**** EXTRAIT CHOISI ****

Humeur

Je ne suis pas toujours aussi assidu que je le devrais à ce blog, mais mon travail d’écriture, ininterrompu, peut parfois, et sur des périodes assez longues, me retenir ailleurs ; me tenir à autre chose, un livre par exemple qui paraitra sans doute un jour. Mais je continue à vivre sous la même discipline simple et salutaire, une exigence spirituelle qui me permet d’être ce que je suis et de répondre à ma conformation psychologique : lire et écrire. Et ces deux disciplines participent de la même éthique et d’un reste de plaisir d’être encore. Et je voudrais pouvoir tout céder à ce penchant, sans autre morale, car je sais qu’il s’y joue aussi quelque chose d’essentiel – et d’aussi simple qu’un équilibre qu’il me faut à tout prix tenir, au risque de tomber et de ne pas me relever.

Nécessité autant que plaisir, et qui me conduisent à me ressourcer dans la nature et les idées, au risque de m’y enfermer et de me couper du bourdonnement de la vie. Car il faut bien vivre aussi, assumer des responsabilités professionnelles, « être dans la vie », participer au grand bordel, consentir aux exigences sociétales, et s’y perdre, s’y abimer, s’y laisser engluer et salir comme un oiseau de mer dans le goudron qui surnage à la surface des eaux ; et puis fuir pour se retrouver enfin, un peu, dans une forme de solitude habitée par quelques visages. Nietzsche décrit bien ce processus « Dans la foule, je vis comme la foule et ne pense pas selon mon être ; au bout d’un certain temps, j’ai toujours l’impression que l’on veut m’exiler de moi et me ravir mon âme – et je deviens méchant avec tout le monde, et je redoute tout le monde. Le désert m’est alors nécessaire pour redevenir bon ». Et sans doute aussi pour penser à nouveau.

**** DONNÉES FOURNIES ****

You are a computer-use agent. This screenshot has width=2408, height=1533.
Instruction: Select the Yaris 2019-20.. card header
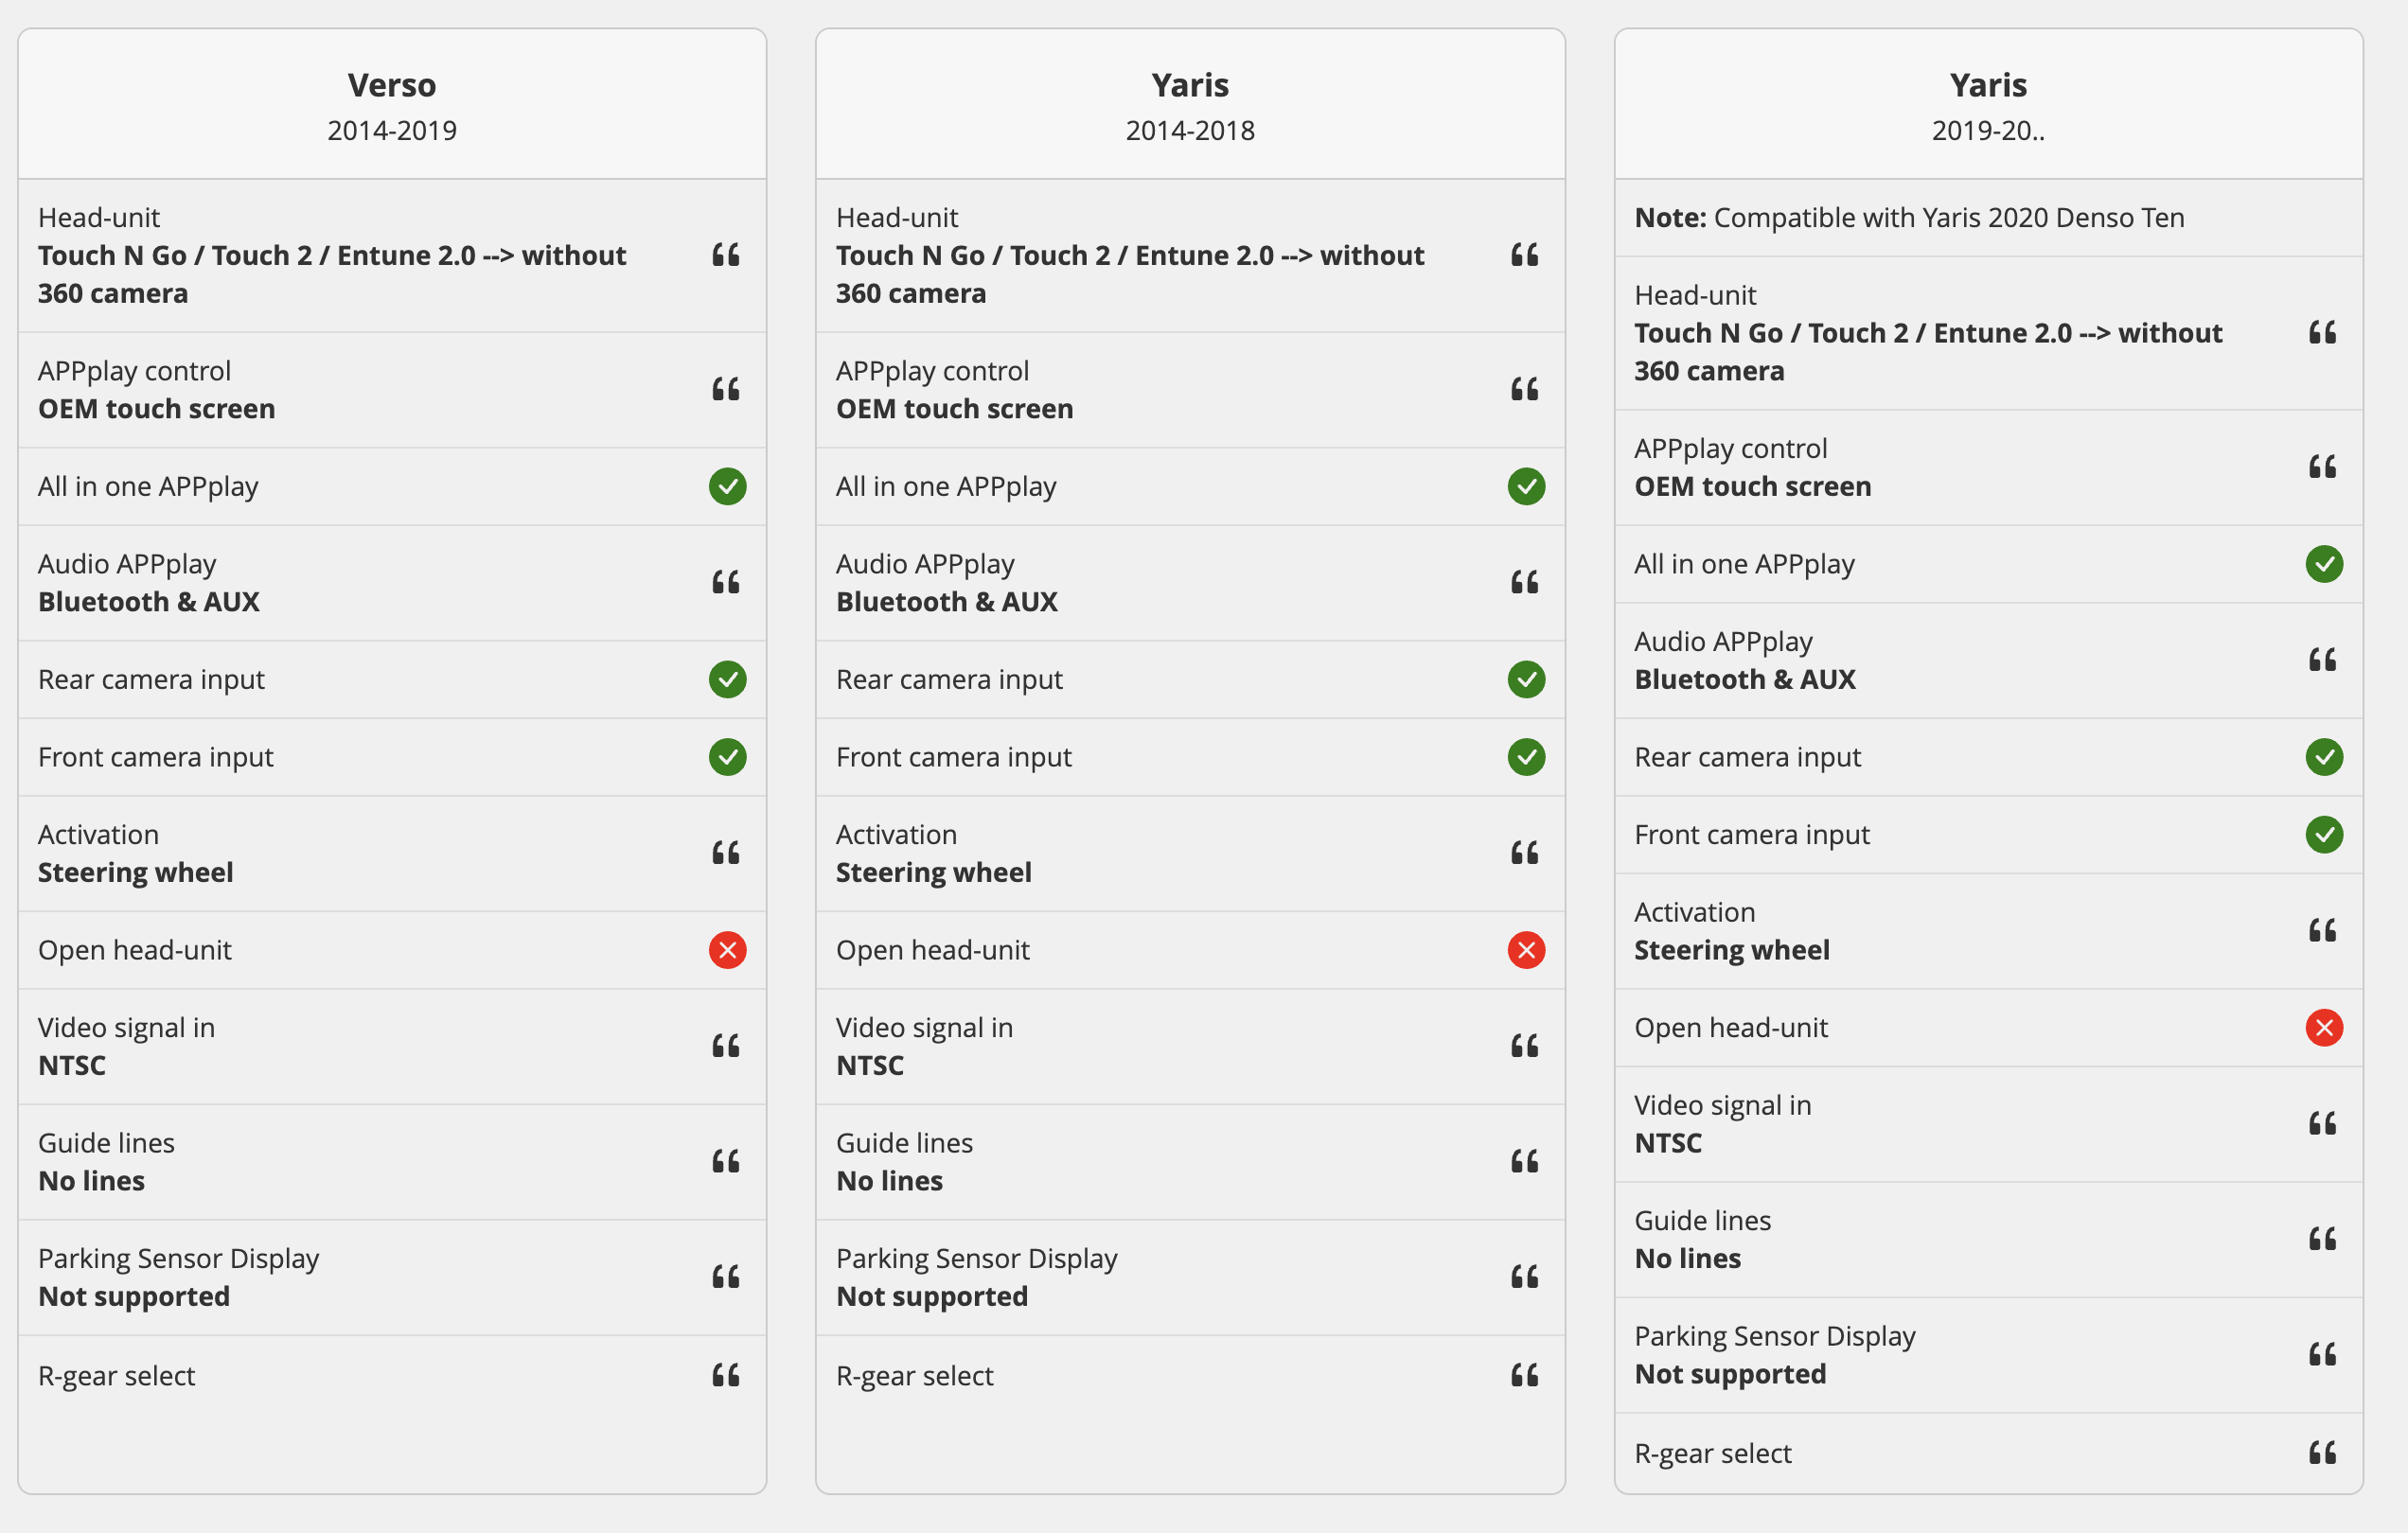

****

CONSIGNE: Recopiez mot pour mot le texte sur la lecture et l’écriture, depuis « Je ne suis pas » jusqu’à « pas me relever. ». Le matériel n’est d’aucune utilité ici.

RÉSULTAT FINAL:
Je ne suis pas toujours aussi assidu que je le devrais à ce blog, mais mon travail d’écriture, ininterrompu, peut parfois, et sur des périodes assez longues, me retenir ailleurs ; me tenir à autre chose, un livre par exemple qui paraitra sans doute un jour. Mais je continue à vivre sous la même discipline simple et salutaire, une exigence spirituelle qui me permet d’être ce que je suis et de répondre à ma conformation psychologique : lire et écrire. Et ces deux disciplines participent de la même éthique et d’un reste de plaisir d’être encore. Et je voudrais pouvoir tout céder à ce penchant, sans autre morale, car je sais qu’il s’y joue aussi quelque chose d’essentiel – et d’aussi simple qu’un équilibre qu’il me faut à tout prix tenir, au risque de tomber et de ne pas me relever.